» **ACTION ITEM**:
Among the lines below, keep only those from the one containing "This screenshot has height=979, width=1920." through the one containing "Task: Click the RVision logo", and reproduce them exactly.

» **Dataset entries**:
BEGIN

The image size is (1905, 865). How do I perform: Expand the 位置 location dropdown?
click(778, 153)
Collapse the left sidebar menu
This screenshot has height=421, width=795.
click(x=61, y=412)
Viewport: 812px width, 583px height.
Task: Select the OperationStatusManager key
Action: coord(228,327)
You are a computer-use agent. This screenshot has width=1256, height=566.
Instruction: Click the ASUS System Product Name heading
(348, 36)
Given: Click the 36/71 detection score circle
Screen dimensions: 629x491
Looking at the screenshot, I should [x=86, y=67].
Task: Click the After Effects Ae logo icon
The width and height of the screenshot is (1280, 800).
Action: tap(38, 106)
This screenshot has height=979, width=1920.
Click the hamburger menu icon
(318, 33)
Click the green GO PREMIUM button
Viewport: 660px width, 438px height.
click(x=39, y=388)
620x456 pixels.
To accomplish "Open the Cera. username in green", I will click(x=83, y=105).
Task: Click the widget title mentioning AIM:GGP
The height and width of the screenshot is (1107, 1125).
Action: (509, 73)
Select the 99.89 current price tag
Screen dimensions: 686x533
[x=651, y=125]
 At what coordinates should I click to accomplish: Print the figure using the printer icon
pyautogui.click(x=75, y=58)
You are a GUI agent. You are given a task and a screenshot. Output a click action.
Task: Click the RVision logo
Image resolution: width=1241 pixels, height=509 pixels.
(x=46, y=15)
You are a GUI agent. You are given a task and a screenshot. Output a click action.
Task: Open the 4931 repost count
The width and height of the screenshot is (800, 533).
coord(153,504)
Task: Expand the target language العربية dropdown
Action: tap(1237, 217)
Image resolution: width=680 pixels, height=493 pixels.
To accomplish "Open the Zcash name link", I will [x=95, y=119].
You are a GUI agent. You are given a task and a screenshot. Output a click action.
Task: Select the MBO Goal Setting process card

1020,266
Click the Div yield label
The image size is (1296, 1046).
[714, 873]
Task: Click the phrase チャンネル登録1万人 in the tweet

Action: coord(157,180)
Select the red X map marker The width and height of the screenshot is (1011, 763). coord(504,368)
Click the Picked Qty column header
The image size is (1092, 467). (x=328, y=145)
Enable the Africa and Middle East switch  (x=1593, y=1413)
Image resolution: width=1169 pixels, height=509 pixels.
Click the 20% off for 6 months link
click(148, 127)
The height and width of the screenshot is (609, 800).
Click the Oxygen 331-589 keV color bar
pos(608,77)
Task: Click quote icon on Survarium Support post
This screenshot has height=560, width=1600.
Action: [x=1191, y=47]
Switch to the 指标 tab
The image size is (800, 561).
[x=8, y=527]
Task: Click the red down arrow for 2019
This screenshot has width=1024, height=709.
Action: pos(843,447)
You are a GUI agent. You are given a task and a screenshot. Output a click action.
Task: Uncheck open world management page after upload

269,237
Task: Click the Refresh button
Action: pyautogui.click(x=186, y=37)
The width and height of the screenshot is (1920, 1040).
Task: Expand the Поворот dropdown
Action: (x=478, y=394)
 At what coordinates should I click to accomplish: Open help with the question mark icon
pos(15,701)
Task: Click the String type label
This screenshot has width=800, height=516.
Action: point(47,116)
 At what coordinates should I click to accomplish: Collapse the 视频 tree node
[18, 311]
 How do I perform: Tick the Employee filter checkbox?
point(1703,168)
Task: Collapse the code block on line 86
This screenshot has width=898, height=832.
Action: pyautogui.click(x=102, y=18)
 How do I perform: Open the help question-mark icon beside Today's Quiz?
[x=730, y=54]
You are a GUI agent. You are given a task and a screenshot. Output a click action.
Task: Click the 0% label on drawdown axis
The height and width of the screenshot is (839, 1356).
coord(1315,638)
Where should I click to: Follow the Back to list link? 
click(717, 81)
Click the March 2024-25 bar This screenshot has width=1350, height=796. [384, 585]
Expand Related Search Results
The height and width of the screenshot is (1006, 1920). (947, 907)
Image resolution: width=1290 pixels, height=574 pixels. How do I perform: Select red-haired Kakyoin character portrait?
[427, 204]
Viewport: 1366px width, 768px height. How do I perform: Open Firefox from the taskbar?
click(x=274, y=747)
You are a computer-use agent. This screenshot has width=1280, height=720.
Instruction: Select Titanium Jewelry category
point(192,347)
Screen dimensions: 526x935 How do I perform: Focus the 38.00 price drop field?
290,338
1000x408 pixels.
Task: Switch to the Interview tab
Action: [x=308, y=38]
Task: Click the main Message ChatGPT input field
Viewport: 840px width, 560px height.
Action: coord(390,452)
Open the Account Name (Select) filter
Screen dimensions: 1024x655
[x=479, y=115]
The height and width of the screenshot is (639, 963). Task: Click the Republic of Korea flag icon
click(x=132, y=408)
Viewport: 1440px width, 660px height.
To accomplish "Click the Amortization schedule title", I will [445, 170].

END

» **RESULT FOR THIS TASK**:
This screenshot has height=979, width=1920.
Click the hamburger menu icon
(318, 33)
Click the green GO PREMIUM button
Viewport: 660px width, 438px height.
click(x=39, y=388)
620x456 pixels.
To accomplish "Open the Cera. username in green", I will click(x=83, y=105).
Task: Click the widget title mentioning AIM:GGP
The height and width of the screenshot is (1107, 1125).
Action: (509, 73)
Select the 99.89 current price tag
Screen dimensions: 686x533
[x=651, y=125]
 At what coordinates should I click to accomplish: Print the figure using the printer icon
pyautogui.click(x=75, y=58)
You are a GUI agent. You are given a task and a screenshot. Output a click action.
Task: Click the RVision logo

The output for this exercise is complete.